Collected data
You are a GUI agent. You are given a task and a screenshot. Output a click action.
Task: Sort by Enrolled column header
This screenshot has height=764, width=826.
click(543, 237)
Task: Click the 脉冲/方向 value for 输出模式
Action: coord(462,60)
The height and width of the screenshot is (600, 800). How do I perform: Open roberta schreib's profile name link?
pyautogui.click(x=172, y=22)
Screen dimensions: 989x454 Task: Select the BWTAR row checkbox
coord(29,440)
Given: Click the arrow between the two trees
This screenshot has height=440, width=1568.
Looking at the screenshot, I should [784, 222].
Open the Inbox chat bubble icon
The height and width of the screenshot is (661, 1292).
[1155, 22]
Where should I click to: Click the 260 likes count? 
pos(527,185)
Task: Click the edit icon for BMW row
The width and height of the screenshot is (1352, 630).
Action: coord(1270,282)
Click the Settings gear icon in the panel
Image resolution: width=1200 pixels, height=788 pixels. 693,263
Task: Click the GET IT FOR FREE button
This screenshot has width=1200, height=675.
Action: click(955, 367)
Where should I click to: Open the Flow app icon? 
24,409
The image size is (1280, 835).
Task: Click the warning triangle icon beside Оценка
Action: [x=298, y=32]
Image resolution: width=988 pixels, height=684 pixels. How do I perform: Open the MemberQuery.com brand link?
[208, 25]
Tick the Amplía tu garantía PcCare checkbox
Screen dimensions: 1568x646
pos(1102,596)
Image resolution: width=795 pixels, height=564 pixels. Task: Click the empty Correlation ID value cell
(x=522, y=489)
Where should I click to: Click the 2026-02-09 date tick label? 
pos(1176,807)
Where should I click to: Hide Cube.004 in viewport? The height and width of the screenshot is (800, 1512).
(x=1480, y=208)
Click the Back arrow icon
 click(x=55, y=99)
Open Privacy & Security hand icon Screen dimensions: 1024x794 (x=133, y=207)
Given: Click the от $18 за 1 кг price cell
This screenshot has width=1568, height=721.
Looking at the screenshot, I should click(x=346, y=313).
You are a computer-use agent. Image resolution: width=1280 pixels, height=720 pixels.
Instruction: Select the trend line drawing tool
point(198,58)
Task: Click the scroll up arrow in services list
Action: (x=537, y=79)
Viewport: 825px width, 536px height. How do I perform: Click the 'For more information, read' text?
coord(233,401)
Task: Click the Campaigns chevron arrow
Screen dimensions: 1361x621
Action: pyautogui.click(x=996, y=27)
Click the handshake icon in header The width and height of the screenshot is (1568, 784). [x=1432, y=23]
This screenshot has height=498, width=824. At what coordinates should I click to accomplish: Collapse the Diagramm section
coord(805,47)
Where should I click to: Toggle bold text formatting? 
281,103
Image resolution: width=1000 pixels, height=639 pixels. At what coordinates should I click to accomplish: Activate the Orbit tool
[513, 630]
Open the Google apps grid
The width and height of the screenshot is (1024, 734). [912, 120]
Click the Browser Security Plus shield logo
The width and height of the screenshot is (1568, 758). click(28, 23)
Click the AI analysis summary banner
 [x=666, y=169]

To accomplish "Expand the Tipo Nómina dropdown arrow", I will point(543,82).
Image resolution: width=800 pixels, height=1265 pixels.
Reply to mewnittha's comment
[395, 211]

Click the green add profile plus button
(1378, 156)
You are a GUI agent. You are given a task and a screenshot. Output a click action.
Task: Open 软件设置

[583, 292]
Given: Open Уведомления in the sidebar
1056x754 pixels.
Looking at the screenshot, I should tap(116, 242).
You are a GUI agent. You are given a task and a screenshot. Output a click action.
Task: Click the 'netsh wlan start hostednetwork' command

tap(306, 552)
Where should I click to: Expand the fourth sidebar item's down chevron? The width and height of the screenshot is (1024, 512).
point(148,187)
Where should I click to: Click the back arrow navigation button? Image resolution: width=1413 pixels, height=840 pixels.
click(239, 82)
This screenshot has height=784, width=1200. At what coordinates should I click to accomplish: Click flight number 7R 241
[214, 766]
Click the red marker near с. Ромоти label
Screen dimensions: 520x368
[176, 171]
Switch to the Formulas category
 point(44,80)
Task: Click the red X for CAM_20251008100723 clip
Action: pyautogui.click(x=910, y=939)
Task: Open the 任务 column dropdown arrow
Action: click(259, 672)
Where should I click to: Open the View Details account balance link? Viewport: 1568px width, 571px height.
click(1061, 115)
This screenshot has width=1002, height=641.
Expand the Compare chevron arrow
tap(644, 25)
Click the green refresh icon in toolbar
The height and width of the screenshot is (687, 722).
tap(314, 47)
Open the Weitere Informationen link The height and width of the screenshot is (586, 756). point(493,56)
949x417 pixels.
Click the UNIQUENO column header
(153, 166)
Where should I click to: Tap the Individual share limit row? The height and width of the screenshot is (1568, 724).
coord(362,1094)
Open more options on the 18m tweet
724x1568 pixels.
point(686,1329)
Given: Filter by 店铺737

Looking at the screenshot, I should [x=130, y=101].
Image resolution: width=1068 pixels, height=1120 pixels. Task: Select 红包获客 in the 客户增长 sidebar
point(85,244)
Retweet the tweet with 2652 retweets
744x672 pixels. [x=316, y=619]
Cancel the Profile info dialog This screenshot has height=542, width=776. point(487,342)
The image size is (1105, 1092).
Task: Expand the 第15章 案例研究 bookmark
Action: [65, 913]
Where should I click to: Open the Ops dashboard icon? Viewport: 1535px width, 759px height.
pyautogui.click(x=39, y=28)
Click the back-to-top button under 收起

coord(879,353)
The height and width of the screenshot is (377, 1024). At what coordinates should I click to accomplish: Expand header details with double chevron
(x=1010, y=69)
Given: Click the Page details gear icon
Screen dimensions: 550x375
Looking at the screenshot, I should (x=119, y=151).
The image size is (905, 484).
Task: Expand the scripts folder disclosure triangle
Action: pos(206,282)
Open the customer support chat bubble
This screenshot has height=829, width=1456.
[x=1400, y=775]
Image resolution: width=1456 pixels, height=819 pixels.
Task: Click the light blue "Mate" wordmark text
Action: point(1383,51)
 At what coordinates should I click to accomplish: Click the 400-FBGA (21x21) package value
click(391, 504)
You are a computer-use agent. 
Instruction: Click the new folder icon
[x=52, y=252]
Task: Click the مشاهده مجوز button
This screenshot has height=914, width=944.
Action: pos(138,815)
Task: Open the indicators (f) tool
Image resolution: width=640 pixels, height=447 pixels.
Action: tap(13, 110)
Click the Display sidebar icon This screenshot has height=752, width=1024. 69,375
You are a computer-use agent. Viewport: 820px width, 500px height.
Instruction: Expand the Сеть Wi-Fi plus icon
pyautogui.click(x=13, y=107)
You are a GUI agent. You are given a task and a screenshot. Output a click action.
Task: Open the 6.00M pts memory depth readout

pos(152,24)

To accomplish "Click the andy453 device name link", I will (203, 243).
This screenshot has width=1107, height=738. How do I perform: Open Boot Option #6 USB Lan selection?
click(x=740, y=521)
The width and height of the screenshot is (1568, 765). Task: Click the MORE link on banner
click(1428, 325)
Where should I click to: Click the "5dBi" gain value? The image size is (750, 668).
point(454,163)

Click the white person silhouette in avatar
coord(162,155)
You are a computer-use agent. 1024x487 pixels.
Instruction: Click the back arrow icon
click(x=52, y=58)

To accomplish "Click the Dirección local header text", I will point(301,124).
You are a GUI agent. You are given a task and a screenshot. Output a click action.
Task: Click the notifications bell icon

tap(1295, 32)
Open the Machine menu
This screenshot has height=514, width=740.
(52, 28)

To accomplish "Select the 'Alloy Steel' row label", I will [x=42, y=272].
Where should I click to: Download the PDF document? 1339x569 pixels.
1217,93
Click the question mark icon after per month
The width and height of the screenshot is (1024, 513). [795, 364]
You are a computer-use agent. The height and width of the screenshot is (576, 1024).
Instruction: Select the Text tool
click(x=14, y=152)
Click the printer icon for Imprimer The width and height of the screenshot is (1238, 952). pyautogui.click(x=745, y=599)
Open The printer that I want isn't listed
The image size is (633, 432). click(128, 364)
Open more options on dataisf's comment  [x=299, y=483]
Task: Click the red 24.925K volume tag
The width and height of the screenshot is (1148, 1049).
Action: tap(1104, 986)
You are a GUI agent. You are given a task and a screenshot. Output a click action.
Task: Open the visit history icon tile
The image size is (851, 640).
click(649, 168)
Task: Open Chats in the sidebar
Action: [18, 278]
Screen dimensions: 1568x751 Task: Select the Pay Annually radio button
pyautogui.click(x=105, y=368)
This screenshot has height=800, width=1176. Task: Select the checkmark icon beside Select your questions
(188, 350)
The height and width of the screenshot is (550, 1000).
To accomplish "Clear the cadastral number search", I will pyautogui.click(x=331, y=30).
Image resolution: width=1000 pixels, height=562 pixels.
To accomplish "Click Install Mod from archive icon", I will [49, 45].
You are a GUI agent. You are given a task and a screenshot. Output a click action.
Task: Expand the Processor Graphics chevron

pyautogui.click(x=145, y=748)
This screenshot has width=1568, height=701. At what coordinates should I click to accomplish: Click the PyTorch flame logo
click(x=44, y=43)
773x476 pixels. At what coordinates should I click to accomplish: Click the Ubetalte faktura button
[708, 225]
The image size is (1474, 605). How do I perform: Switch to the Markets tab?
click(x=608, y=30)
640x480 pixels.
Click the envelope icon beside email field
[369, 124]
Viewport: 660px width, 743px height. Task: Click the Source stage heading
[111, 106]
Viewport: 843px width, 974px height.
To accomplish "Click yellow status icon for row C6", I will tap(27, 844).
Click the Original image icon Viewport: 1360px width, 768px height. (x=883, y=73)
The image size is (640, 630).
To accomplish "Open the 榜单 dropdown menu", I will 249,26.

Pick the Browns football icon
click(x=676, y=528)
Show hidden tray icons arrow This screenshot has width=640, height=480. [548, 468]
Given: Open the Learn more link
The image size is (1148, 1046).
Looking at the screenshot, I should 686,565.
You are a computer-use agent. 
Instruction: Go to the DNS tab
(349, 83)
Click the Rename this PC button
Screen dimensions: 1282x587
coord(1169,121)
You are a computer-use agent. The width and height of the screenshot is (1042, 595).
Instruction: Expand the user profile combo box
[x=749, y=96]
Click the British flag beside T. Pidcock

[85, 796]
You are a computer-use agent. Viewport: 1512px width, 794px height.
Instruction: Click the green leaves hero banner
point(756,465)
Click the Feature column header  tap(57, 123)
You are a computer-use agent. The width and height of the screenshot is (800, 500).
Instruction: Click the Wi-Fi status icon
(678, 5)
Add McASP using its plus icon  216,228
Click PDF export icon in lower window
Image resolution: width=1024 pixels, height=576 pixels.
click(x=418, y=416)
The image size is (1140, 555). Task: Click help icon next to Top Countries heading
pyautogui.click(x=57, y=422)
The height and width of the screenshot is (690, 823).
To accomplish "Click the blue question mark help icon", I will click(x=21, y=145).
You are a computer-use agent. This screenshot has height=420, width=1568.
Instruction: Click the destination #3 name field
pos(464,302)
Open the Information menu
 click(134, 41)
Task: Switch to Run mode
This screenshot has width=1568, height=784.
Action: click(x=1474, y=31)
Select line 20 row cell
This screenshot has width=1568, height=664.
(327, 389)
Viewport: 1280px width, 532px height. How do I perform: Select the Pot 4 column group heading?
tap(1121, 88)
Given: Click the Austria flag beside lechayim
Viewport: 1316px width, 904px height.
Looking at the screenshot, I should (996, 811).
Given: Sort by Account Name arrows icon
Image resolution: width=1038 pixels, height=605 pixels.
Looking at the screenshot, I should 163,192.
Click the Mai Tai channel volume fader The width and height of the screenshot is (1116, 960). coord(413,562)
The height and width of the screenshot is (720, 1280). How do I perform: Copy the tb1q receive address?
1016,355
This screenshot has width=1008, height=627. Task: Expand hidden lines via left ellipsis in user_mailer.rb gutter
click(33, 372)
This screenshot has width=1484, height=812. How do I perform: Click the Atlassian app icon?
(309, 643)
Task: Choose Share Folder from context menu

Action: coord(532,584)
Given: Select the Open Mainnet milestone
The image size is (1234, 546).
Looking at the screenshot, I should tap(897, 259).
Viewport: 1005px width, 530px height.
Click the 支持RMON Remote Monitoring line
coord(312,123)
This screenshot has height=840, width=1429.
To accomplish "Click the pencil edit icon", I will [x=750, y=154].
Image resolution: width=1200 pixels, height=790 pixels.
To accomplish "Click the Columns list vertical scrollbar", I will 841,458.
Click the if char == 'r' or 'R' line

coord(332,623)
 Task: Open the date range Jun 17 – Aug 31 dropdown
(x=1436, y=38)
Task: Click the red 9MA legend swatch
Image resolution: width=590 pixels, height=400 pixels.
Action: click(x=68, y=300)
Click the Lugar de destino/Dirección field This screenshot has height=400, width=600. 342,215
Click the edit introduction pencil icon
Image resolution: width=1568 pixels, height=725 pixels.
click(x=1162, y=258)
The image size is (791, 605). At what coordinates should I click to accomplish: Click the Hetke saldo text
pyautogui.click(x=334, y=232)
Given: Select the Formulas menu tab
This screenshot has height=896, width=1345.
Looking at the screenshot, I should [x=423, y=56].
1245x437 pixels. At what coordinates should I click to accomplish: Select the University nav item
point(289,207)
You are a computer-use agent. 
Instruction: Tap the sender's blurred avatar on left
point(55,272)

_Task requirements_. Of the entries above, repeat exactly the lines between the line with "The height and width of the screenshot is (690, 823)." and the line with "Task: Click the red 9MA legend swatch", inclusive, and no others.

_Answer box_.
The height and width of the screenshot is (690, 823).
To accomplish "Click the blue question mark help icon", I will click(x=21, y=145).
You are a computer-use agent. This screenshot has height=420, width=1568.
Instruction: Click the destination #3 name field
pos(464,302)
Open the Information menu
 click(134, 41)
Task: Switch to Run mode
This screenshot has width=1568, height=784.
Action: click(x=1474, y=31)
Select line 20 row cell
This screenshot has width=1568, height=664.
(327, 389)
Viewport: 1280px width, 532px height. How do I perform: Select the Pot 4 column group heading?
tap(1121, 88)
Given: Click the Austria flag beside lechayim
Viewport: 1316px width, 904px height.
Looking at the screenshot, I should (996, 811).
Given: Sort by Account Name arrows icon
Image resolution: width=1038 pixels, height=605 pixels.
Looking at the screenshot, I should 163,192.
Click the Mai Tai channel volume fader The width and height of the screenshot is (1116, 960). coord(413,562)
The height and width of the screenshot is (720, 1280). How do I perform: Copy the tb1q receive address?
1016,355
This screenshot has width=1008, height=627. Task: Expand hidden lines via left ellipsis in user_mailer.rb gutter
click(33, 372)
This screenshot has width=1484, height=812. How do I perform: Click the Atlassian app icon?
(309, 643)
Task: Choose Share Folder from context menu

Action: coord(532,584)
Given: Select the Open Mainnet milestone
The image size is (1234, 546).
Looking at the screenshot, I should tap(897, 259).
Viewport: 1005px width, 530px height.
Click the 支持RMON Remote Monitoring line
coord(312,123)
This screenshot has height=840, width=1429.
To accomplish "Click the pencil edit icon", I will [x=750, y=154].
Image resolution: width=1200 pixels, height=790 pixels.
To accomplish "Click the Columns list vertical scrollbar", I will 841,458.
Click the if char == 'r' or 'R' line

coord(332,623)
 Task: Open the date range Jun 17 – Aug 31 dropdown
(x=1436, y=38)
Task: Click the red 9MA legend swatch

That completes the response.